Elmer Cook, a local rancher and resident of the area, first discovered fossil horse remains in the late 1920s.
He reported the find to Dr. Harold T. Stearns of the United States Geological Survey, who in turn brought it to the attention of Dr. James W. Gidley of the Smithsonian Institution.
Besides the fossil horse, Equus simplicidens, other large vertebrates collected from the quarry include an antelope, a camel and a peccary.
Small mammalian fossil vertebrate genera include hare, weasel, gopher, vole and shrew.
Also represented are fossil woodland birds, waterfowl, snakes, turtles, lizards, frogs, toads, salamanders and a variety of fish.
The western Snake River Plain consists of rift basin sediments that accumulated during the Miocene through Pleistocene Epochs.

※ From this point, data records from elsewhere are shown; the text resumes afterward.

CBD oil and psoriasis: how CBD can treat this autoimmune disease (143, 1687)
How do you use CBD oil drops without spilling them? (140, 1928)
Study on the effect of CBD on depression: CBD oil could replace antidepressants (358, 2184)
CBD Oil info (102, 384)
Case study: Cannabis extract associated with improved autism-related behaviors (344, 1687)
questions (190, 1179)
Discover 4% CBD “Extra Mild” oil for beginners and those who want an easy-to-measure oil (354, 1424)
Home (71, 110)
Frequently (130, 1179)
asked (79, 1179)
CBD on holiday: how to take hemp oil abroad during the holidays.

These clastic sedimentary packages, interbedded with basaltic flows, pyroclastic tephra and silicic volcanic ashes, have a cumulative thickness of 1524 meters (5000 feet), span about 10.5 Ma, and comprise the seven formations of the Idaho Group.
In the Hagerman Fossil Beds National Monument, the Glenns Ferry Formation has a maximum thickness of approximately 183 meters (600 feet) and spans the interval 4.5 to 3.0 Ma.
Lithostratigraphically, the Hagerman Horse Quarry is located within the upper member of the Glenns Ferry Formation and lies 9.5 meters below the contact with the overlying Tuana Gravel.
The Tuana Gravel is overlain by a caliche, thought to have formed during a Pleistocene interglacial period, and several feet of recent soils (Richmond and others 2002).
Dr. James W. Gidley (1930) originally interpreted the Smithsonian fossiliferous red sandstone bed to have been deposited in a bog or water hole.
Basing their conclusions on historical information, photographs, and collection samples, Akersten and Thompson (1992) proposed the fossil accumulation was the result of a single flood event, which trapped and killed the horses, then transported their carcasses.
All three quarry sandstones are interpreted to be ephemeral braided fluvial channel systems that were deposited in the Snake River Plain graben (Richmond and others, 2002).
The Phase II drought on the Snake River Plain resulted in a mass mortality of Equus simplicidens in addition to many other macro- and microvertebrates in the quarry area.